From Discovery to Direction

As we wind down our initial research, we’re really starting to nail together a kind of rough outline of purpose and viability. Plenty of research is left to tackle – non “discovery” research, like user testing, and even live research like analytics tracking – but at some point we need to admit to ourselves that it’s time to move from discovery to direction. It’s time to start making decisions. The entire purpose of researching a user’s expected outcomes is to provide better access to those outcomes, most often handled through some kind of site content or functionality.

At this point, we’ve moved from what the design thinking world calls “empathy” and toward what they call “ideation,” shifting our attention from who toward what.

This shift from discovery to direction isn’t without its snags: it requires some kind of mental model to help illustrate how things will piece together when, in fact, it is built into a future site. You could enlist a series of spreadsheets to try to help people understand how content, design, and functionality relate to user outcomes, but spreadsheets are hard to sell. At Blend, we like to create a map of user outcomes that shows both what kinds of questions can be asked and also what kinds of content will be required to support those questions.

In this model, all expected user outcomes are laid along the middle. Because we’ve clustered our long list of outcomes into high-level outcome groups in our example above, we’ll only have seven boxes along the middle line.

Figure 6.2: Lining Up Outcome Groups.

From here, we begin listing the inquiry points a user will have along their path toward a successful outcome. What kinds of things will a user want to know if, for example, they’re interested in maintaining a SpeakerBox product?

  • How interchangeable are standard SpeakerBox parts?
  • How long does the warranty last?
  • Are there any SpeakerBox retailers in my area?
  • Are there resources for me so I can install my own SpeakerBox product?

Figure 6.3: Pairing Outcomes with Questions.

And so on. These questions stack on top of the outcome group, illustrating the level of complexity.

**Recorded information:**
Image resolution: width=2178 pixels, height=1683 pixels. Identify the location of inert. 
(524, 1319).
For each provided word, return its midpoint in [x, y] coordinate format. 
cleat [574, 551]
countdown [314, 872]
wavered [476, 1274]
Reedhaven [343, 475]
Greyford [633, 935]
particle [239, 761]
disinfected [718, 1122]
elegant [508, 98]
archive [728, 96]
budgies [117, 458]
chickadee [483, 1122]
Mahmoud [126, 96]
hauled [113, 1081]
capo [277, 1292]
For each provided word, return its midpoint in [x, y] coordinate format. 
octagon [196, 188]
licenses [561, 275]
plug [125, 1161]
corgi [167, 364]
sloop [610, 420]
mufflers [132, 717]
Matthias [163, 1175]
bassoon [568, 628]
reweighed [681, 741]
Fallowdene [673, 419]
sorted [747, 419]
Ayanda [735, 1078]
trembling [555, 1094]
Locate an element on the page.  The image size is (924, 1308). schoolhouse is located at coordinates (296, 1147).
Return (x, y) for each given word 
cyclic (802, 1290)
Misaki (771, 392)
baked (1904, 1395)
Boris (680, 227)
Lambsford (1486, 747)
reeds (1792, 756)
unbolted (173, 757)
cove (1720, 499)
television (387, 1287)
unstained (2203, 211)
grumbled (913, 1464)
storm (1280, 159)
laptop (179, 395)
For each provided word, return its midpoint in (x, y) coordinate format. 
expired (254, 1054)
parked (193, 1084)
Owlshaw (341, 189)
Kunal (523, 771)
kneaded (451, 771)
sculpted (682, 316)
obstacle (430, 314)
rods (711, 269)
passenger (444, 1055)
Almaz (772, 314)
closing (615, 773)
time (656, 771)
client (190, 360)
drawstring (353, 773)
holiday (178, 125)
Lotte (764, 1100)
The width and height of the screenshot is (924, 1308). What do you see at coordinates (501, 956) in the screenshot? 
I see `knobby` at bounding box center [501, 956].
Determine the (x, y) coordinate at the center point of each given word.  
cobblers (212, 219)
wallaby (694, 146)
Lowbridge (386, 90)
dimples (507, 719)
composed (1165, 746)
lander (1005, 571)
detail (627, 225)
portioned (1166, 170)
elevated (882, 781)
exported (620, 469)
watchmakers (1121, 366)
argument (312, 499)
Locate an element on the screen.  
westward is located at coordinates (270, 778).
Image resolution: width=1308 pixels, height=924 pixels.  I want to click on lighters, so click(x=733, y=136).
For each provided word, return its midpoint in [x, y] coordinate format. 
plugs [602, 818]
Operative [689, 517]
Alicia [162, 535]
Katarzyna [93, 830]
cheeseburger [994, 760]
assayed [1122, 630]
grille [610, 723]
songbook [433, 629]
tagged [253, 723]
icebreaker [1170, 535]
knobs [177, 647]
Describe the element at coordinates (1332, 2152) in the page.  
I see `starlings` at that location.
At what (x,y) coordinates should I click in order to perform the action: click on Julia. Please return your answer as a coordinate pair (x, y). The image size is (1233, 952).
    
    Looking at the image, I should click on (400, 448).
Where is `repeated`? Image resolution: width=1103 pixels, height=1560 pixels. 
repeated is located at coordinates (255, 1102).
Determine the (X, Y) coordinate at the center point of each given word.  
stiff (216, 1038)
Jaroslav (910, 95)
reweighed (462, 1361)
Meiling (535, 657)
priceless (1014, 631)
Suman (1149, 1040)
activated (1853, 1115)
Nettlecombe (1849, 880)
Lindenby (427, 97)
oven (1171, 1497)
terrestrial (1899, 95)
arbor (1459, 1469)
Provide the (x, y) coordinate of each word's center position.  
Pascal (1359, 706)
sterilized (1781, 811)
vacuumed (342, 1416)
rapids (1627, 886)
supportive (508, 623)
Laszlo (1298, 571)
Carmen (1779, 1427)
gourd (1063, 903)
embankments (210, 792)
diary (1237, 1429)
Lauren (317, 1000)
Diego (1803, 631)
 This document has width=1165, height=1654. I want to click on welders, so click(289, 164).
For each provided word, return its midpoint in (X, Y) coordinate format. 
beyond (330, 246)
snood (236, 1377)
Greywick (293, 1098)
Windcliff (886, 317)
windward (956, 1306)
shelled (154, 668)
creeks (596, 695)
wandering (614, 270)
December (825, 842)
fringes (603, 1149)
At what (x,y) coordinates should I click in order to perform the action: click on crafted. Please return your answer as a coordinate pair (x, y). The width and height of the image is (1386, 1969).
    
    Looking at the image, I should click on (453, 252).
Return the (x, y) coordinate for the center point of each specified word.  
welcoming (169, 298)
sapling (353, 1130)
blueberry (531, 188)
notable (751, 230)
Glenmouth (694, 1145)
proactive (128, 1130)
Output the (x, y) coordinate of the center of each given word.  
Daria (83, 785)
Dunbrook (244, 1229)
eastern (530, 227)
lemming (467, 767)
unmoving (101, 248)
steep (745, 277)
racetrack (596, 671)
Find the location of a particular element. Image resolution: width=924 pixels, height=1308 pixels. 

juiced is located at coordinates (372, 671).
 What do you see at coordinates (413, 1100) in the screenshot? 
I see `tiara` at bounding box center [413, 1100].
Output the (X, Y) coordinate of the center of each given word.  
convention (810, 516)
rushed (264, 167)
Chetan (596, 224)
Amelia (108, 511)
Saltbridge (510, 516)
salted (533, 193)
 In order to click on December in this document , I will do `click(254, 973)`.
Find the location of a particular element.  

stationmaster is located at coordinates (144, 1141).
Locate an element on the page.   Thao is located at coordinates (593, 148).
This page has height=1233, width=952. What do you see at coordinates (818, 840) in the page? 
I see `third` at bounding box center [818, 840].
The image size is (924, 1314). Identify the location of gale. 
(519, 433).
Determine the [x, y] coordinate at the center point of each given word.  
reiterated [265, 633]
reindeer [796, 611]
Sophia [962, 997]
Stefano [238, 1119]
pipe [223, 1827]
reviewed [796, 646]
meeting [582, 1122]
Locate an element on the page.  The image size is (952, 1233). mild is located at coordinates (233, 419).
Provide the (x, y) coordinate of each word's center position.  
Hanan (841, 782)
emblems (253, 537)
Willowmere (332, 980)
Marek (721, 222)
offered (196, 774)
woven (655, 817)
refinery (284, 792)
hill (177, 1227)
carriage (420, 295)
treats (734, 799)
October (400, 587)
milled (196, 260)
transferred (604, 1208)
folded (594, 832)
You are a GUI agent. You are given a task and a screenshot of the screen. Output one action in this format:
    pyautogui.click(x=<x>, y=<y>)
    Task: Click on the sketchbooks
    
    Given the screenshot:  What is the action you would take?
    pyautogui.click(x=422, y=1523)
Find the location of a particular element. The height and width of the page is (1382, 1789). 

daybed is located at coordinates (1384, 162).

**What you will do:** Duplicate the passage on moving from discovery to direction word for word, starting at "In this model, all" and ending at "own SpeakerBox product?". The entries have no connection to the passage on moving from discovery to direction.

**Solved exercise:**
In this model, all expected user outcomes are laid along the middle. Because we’ve clustered our long list of outcomes into high-level outcome groups in our example above, we’ll only have seven boxes along the middle line.

Figure 6.2: Lining Up Outcome Groups.

From here, we begin listing the inquiry points a user will have along their path toward a successful outcome. What kinds of things will a user want to know if, for example, they’re interested in maintaining a SpeakerBox product?

  • How interchangeable are standard SpeakerBox parts?
  • How long does the warranty last?
  • Are there any SpeakerBox retailers in my area?
  • Are there resources for me so I can install my own SpeakerBox product?